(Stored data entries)
════
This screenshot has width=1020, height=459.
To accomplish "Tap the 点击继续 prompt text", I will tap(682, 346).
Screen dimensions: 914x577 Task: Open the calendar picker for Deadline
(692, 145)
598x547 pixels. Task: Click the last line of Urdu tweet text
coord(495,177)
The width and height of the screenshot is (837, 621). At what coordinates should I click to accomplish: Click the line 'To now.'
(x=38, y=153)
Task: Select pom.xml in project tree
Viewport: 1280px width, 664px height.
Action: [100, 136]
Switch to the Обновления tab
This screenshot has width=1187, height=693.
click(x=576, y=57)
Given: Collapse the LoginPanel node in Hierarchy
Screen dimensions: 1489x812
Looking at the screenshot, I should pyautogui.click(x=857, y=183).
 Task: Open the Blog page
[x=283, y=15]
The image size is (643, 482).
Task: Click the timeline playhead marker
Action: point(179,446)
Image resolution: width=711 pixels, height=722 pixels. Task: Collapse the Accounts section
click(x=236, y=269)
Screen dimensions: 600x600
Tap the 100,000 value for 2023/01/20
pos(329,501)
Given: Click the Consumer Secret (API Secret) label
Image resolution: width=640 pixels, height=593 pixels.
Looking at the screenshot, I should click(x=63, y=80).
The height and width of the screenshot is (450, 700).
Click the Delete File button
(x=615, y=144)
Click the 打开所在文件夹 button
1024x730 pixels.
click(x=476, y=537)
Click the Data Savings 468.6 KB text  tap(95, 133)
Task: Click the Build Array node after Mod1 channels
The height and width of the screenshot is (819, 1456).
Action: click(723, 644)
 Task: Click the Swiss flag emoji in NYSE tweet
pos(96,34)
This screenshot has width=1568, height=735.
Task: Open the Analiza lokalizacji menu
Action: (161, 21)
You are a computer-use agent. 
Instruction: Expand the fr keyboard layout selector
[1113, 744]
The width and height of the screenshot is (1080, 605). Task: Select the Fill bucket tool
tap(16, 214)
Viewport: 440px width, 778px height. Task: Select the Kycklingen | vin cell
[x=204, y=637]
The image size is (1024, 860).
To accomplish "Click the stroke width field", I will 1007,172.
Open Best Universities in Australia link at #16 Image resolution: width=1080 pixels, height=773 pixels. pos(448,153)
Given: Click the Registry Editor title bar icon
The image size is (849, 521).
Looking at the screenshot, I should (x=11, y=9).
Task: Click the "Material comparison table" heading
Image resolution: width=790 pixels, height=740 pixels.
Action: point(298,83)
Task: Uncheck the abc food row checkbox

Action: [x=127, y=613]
════
What to do
Could you give the data above again, exact in every line?

Your solution
This screenshot has width=1020, height=459.
To accomplish "Tap the 点击继续 prompt text", I will tap(682, 346).
Screen dimensions: 914x577 Task: Open the calendar picker for Deadline
(692, 145)
598x547 pixels. Task: Click the last line of Urdu tweet text
coord(495,177)
The width and height of the screenshot is (837, 621). At what coordinates should I click to accomplish: Click the line 'To now.'
(x=38, y=153)
Task: Select pom.xml in project tree
Viewport: 1280px width, 664px height.
Action: [100, 136]
Switch to the Обновления tab
This screenshot has width=1187, height=693.
click(x=576, y=57)
Given: Collapse the LoginPanel node in Hierarchy
Screen dimensions: 1489x812
Looking at the screenshot, I should pyautogui.click(x=857, y=183).
 Task: Open the Blog page
[x=283, y=15]
The image size is (643, 482).
Task: Click the timeline playhead marker
Action: point(179,446)
Image resolution: width=711 pixels, height=722 pixels. Task: Collapse the Accounts section
click(x=236, y=269)
Screen dimensions: 600x600
Tap the 100,000 value for 2023/01/20
pos(329,501)
Given: Click the Consumer Secret (API Secret) label
Image resolution: width=640 pixels, height=593 pixels.
Looking at the screenshot, I should click(x=63, y=80).
The height and width of the screenshot is (450, 700).
Click the Delete File button
(x=615, y=144)
Click the 打开所在文件夹 button
1024x730 pixels.
click(x=476, y=537)
Click the Data Savings 468.6 KB text  tap(95, 133)
Task: Click the Build Array node after Mod1 channels
The height and width of the screenshot is (819, 1456).
Action: click(723, 644)
 Task: Click the Swiss flag emoji in NYSE tweet
pos(96,34)
This screenshot has width=1568, height=735.
Task: Open the Analiza lokalizacji menu
Action: (161, 21)
You are a computer-use agent. 
Instruction: Expand the fr keyboard layout selector
[1113, 744]
The width and height of the screenshot is (1080, 605). Task: Select the Fill bucket tool
tap(16, 214)
Viewport: 440px width, 778px height. Task: Select the Kycklingen | vin cell
[x=204, y=637]
The image size is (1024, 860).
To accomplish "Click the stroke width field", I will 1007,172.
Open Best Universities in Australia link at #16 Image resolution: width=1080 pixels, height=773 pixels. pos(448,153)
Given: Click the Registry Editor title bar icon
The image size is (849, 521).
Looking at the screenshot, I should (x=11, y=9).
Task: Click the "Material comparison table" heading
Image resolution: width=790 pixels, height=740 pixels.
Action: point(298,83)
Task: Uncheck the abc food row checkbox

Action: [x=127, y=613]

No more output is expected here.